● **DATA SECTION**:
---------------

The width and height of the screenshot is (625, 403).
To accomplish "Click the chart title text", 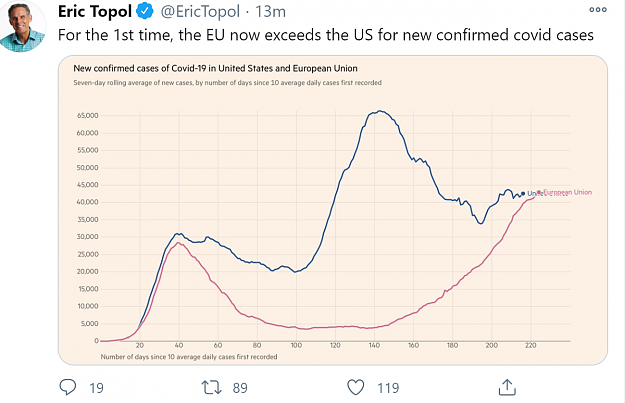I will [215, 68].
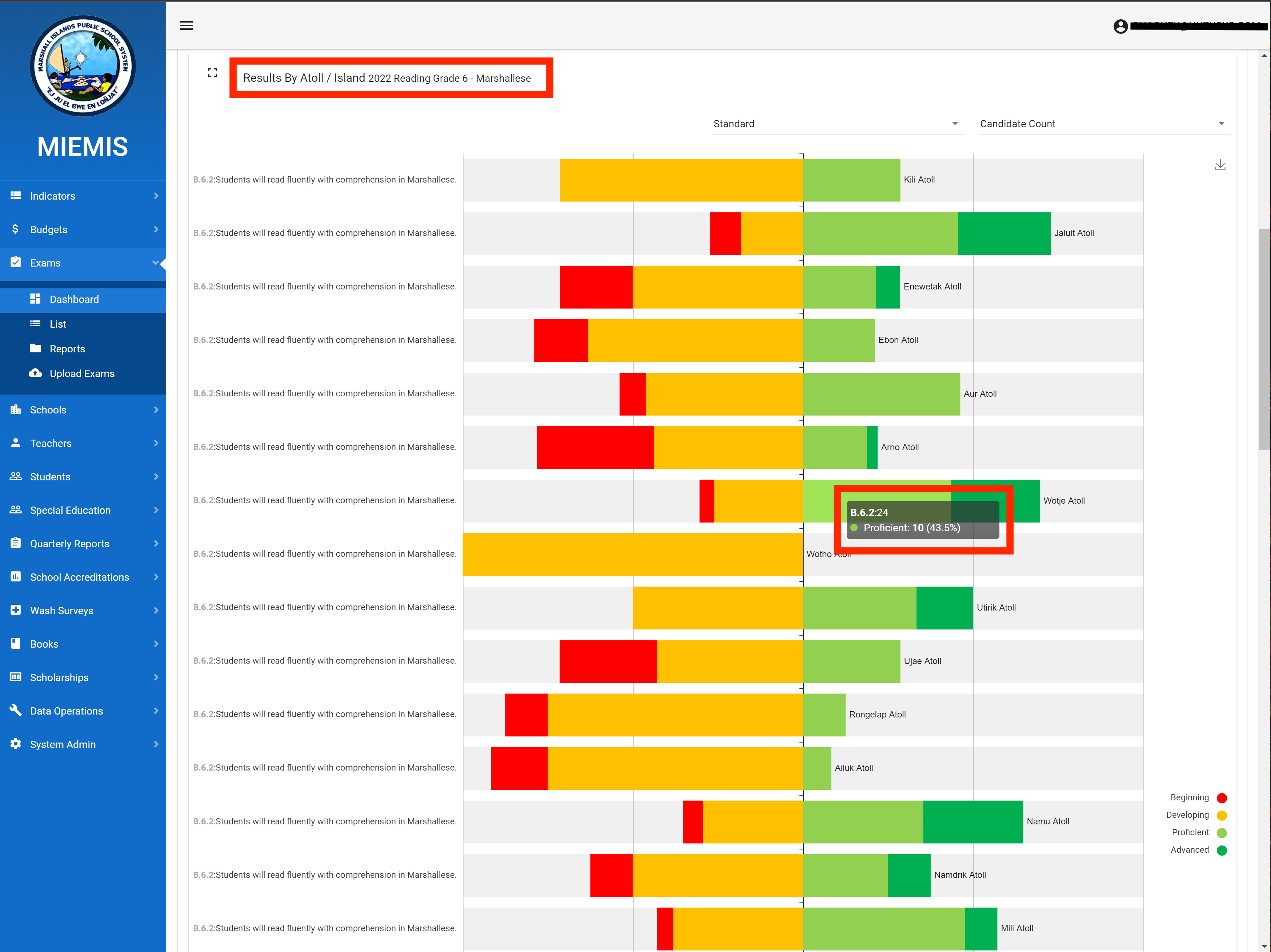Click the System Admin gear icon
This screenshot has height=952, width=1271.
coord(16,744)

---------------

● **EXERCISE DETAILS**: Extract each line of the data above that contains the string "height". Letter case must match.

● **RESPONSE FOR THIS EXERCISE**:
The width and height of the screenshot is (625, 403).
This screenshot has height=952, width=1271.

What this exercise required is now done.